## PROBLEM DETAILS
I need the lines from the one containing "Task: Open the Drawings menu in main chart" through the last line of the entries retyped exactly, with no pictures among them.

Collected data entries
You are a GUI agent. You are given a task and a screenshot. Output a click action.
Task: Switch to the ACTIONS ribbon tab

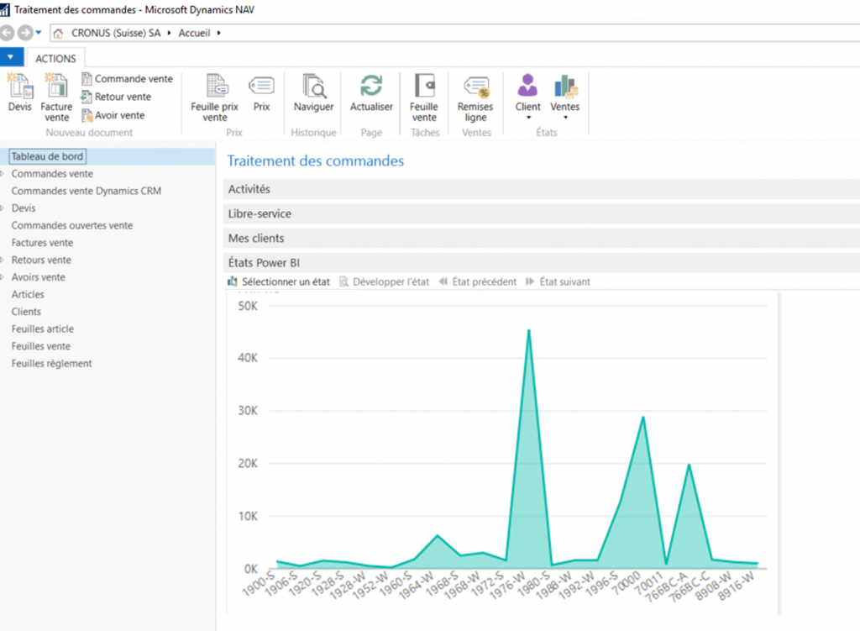[x=55, y=57]
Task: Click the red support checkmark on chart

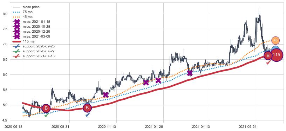Action: [268, 62]
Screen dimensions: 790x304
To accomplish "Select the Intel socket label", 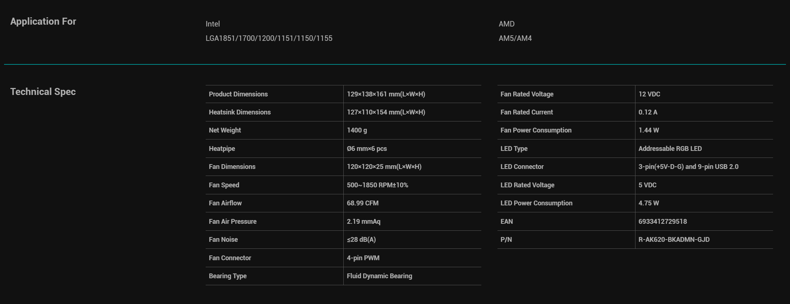I will 213,24.
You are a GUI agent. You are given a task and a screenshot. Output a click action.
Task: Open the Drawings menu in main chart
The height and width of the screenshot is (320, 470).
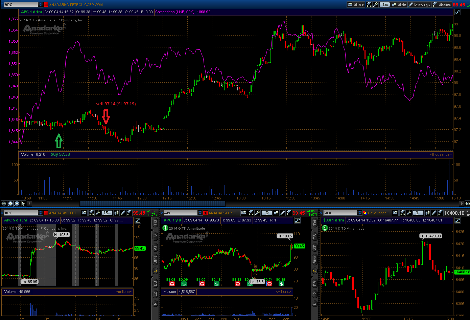tap(419, 4)
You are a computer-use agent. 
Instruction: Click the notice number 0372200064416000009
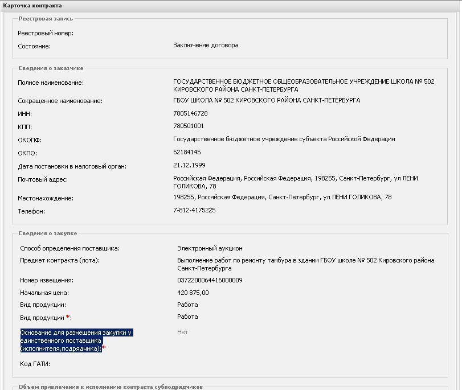point(210,280)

## YOUR RESPONSE
Task: Open the Drawings menu in main chart
The height and width of the screenshot is (320, 470).
tap(419, 4)
You are a computer-use agent. 
Instruction: Click the notice number 0372200064416000009
point(210,280)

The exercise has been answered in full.